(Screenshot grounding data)
════
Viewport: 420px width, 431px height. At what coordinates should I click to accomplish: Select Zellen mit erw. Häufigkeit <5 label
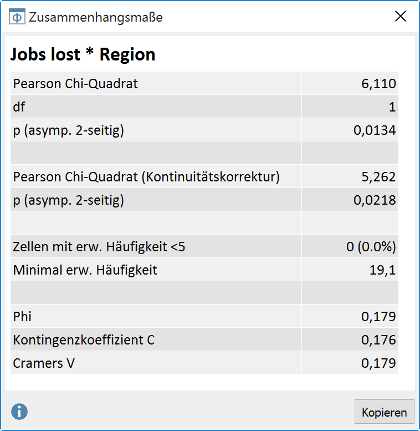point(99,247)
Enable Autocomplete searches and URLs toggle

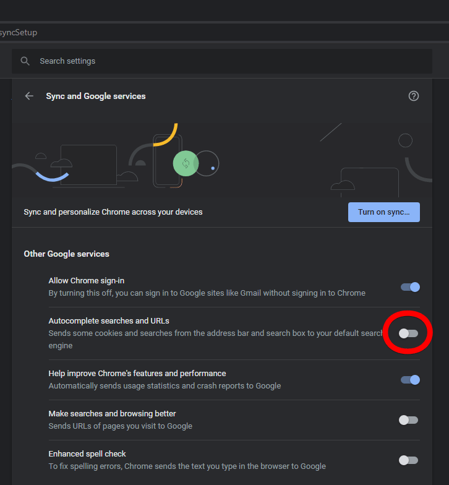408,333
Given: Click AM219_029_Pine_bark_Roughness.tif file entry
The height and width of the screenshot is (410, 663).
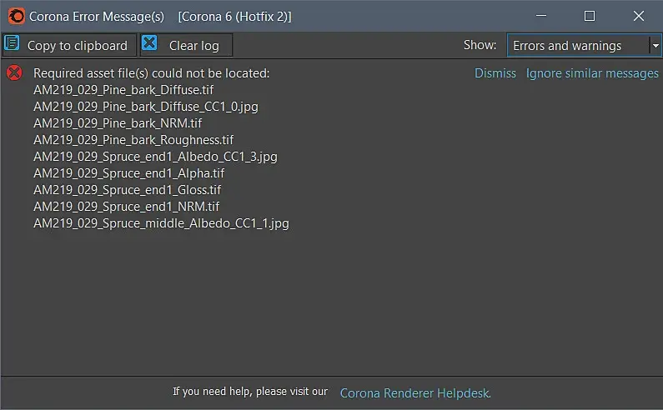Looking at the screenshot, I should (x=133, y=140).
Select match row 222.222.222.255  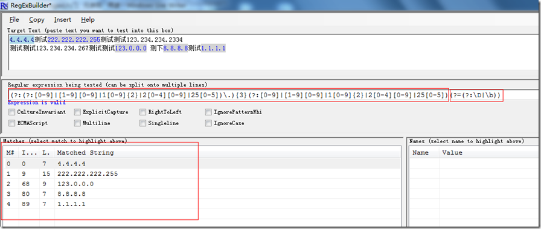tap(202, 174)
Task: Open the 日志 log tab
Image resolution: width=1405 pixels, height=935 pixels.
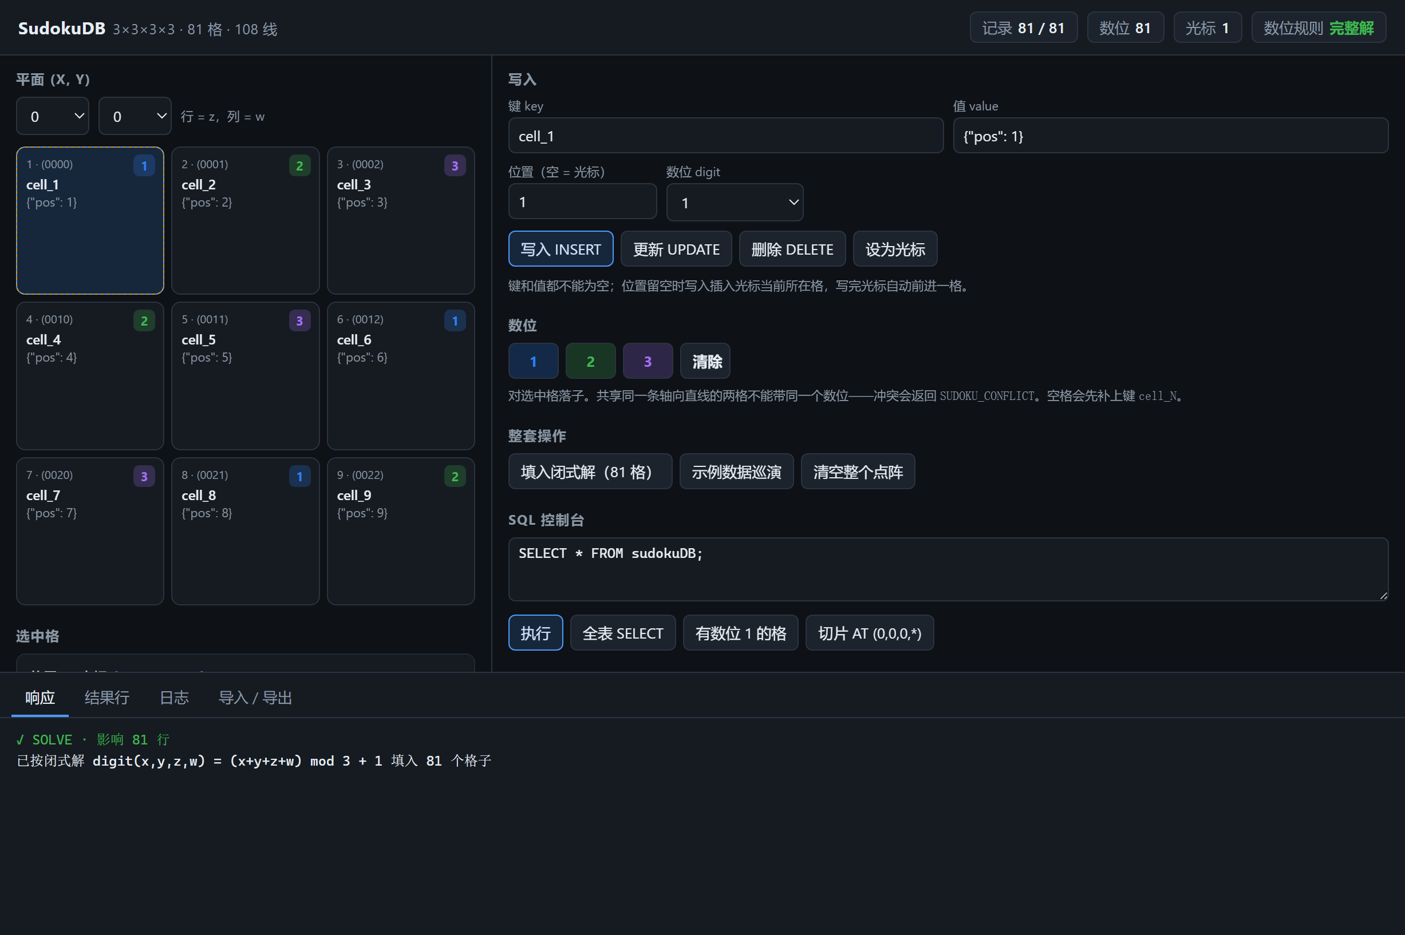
════
» Work order
Write out exactly the lines from the one containing "Task: Open the 日志 log tab" to the last line of the records above, both included, and leave out any pictures.

» Output below
Task: Open the 日志 log tab
Image resolution: width=1405 pixels, height=935 pixels.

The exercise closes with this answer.